Sunday, May 24, 2009

An essay on war and play

How I loved playing war on the circle as a child! Cowboys and Indians, cops and robbers, Americans and Germans ("No! It's the Russians now, Stupid, not the Germans!" ); booby traps, forts, ambushes, secret codes and well-laid plans, them against us. We played all over the neighborhood and in the woods. I imagined myself a marine crawling through the jungle thickets with a knife in my teeth. I loved being the lookout and spy on the enemy camp hidden behind a tree or bushes where they couldn't see me, bringing back to my side all the information. I loved bringing prisoners back to keep in jail too and was good at it. I would jump out from behind a tree or down from a limb or out from under a bridge and grab 'em and bring 'em in.

Some say war is necessary, that out of its great destruction always comes something good, something new, something symbolic, something delivered to men, like a gift after the fact, a better perspective on things. But are bolts of lightning necessary for making burning embers? There must be a better way to strike a match. I want to know from an ecological perspective what specific need large scale destruction of life serves.

Is war like some play we are putting on for ourselves which some of us just must attend or life wouldn't be worth living? An entrenched, intractable collective and subconscious belief in its innate and intrinsic worthwhilessness must be keeping it legal, for we do honor war as we honor nothing else in all our institutions.
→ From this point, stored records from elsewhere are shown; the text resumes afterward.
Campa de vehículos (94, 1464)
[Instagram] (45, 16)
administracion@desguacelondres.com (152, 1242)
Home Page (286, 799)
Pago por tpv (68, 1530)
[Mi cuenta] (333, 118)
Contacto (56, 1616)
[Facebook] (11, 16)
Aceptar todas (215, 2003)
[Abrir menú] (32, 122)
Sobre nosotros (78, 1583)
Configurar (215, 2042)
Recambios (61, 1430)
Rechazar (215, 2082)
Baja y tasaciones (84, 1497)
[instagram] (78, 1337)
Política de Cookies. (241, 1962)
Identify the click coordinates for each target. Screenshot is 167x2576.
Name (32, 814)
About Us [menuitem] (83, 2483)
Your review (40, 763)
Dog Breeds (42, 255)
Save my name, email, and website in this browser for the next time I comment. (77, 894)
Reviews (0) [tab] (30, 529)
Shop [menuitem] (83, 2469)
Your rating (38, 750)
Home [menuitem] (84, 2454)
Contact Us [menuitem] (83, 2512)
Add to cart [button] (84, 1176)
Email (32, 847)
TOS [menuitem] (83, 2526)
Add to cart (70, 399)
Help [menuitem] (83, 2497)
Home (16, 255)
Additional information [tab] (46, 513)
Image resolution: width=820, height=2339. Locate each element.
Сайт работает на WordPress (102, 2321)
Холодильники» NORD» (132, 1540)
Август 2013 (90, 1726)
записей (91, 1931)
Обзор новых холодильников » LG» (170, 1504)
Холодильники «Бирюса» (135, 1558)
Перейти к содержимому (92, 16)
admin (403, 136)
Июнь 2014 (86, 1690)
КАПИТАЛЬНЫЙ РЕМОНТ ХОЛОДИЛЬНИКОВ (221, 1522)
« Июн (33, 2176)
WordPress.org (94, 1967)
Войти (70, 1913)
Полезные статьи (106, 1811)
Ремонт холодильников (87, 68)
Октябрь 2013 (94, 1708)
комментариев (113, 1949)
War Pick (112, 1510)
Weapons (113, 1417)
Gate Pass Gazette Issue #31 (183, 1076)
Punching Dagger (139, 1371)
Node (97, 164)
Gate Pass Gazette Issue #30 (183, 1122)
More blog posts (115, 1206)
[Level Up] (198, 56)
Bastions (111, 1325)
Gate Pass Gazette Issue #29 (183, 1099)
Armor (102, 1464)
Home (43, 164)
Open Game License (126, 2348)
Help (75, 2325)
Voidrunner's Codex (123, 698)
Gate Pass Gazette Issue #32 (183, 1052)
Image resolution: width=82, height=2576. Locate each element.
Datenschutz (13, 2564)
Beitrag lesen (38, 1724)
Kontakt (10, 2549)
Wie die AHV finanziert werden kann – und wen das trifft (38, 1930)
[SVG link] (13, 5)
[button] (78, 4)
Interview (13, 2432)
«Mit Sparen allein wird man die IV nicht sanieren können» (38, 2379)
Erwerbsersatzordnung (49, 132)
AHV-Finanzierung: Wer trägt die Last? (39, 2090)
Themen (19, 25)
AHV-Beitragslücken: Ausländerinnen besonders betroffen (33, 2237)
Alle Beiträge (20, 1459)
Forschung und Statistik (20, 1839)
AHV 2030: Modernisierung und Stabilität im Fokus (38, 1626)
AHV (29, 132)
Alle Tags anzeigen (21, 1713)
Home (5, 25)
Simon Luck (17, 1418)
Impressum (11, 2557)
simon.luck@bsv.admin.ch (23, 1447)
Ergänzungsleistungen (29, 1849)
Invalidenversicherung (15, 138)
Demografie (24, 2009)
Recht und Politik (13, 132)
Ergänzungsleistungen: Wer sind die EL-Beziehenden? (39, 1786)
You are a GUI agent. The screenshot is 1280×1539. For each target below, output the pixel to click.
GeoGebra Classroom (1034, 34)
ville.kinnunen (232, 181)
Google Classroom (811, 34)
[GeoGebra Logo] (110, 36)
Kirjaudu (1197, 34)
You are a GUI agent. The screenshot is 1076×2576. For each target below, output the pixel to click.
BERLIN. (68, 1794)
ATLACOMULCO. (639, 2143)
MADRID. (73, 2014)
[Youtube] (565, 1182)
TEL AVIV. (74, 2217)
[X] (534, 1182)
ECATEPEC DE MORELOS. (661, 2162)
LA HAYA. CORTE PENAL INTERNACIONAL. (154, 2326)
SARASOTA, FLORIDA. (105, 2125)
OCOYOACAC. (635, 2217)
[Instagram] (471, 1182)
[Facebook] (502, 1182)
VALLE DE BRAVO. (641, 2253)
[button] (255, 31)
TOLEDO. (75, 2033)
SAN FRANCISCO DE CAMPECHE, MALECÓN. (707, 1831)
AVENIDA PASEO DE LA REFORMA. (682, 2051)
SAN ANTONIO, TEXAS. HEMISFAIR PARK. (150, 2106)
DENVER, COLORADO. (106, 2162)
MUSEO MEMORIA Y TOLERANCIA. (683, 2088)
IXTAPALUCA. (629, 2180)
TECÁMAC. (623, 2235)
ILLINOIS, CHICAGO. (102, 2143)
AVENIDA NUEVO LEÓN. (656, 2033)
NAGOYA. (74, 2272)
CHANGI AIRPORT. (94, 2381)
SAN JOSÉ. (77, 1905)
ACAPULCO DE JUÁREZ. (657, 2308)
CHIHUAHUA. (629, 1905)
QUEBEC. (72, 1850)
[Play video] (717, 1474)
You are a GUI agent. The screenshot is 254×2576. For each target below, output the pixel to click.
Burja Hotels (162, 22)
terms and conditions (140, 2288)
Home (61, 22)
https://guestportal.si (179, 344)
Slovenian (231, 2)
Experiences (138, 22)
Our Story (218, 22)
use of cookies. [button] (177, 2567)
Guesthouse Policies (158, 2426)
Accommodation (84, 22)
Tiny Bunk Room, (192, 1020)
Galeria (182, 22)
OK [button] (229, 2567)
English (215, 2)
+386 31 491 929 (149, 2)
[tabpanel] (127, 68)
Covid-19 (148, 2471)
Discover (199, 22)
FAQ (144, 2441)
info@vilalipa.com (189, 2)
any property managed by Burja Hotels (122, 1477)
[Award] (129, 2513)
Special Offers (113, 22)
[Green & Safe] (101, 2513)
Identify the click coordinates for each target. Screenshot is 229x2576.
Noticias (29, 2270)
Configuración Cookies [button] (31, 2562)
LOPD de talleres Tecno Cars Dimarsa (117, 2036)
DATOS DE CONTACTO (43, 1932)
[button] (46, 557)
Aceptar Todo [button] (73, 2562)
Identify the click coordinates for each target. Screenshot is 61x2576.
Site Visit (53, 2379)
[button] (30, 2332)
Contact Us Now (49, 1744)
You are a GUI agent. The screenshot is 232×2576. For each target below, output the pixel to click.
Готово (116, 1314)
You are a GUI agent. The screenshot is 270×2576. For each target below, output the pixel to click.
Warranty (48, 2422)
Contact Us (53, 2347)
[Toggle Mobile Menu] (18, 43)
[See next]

We call it sacrifice--sacred giving of life for a greater good. But what greater good would this be? Try to look at it scientifically.

It must be something more than burning embers which comes of war to make me believe it is needed and necessary for the world to proceed in a natural way, in the natural order of things. Somehow it has been included in the natural order of things, along with natural enemies pestilence and famine, and death. War is one of the four horses of the Apocalypse, which is itself a false paradigm: the fourth horseman, death, results from the other three and is not merely their fellow. Indeed death, which may be caused by spurious effect, and thereafter known as destiny or fate or providence, comes from the three horsemen of the Apocalypse and all the other horsemen too. Contrariwise, death may cause as well as be caused by the others. Cause and effect in nature are integral components of the same time space continuum--so much for destiny. Ask Frederick Turner about the time continuum's integrity (http://frederickturnerpoet.com/).

I am not talking about how we get as a species to the point of obliterating war along with disease and hunger, though this might seem an honorable ambition for mankind; I only want to establish that war is not necessary to our well-being as a natural occurrence built into the moral fiber of any ecosystem our species would need in order to sustain itself.. If the good of war, for example, is in the removal of excess population (read Dickens on this), then let us find a better way to control our excess. We do not need hunger, disease and war to keep us in check, because tsunamis, earthquakes and forest fires provide us plenty of relief in that area. We could, if we wanted, manage all kinds of beneficent exterminations short of war's infinitely more brutal, providence-fraught umbrella. Why do we regard the holocaust with horror and call World War II the good war ? They are twins of the same mother. Why is force of coercion given such respectability, why such honor delivered to its members, dead, live and maimed ? It is always said they had to go to war, because "a job" had to be done, someone had to do it and these honored few answered the call. Heed it well, need is expressed. But what need, I want to know.

'O reason not the need!' King Lear says wearily to Regan when she asks him what need he has of even one of his old comrades of war, his fellow veterans, now drunken and disabled and dependent on him as he is on them for his veracity, his identity as warrior. They can tell him who he is. " ...Our basest beggars are in the poorest thing superfluous. Allow not nature more than nature needs, man's life is as cheap as beast's." And of course by man he meant woman too.

Perhaps I am being Regan and do not see what need this seemingly superfluous gathering of old men in the comradery of remembering of life defined by death and love actually serves. Do we war then for love? Could we not then, should we not, play at war instead somehow? The way I did when I was little in my neighborhood in the Fifties?

Somehow we must get excessive population under control (I say tie it to credit), make war illegal, and transform it into play. Surely play is necessary to our well-being, a natural occurrence built into the moral fiber of any cultural ecosystem our species would need in order to sustain itself naturally. Cannot play, work, love and creation become the new four horsemen of the apocalypse, forces to bring low the evil rulers of the old world? It is in the name of reasoned necessity I declare it so.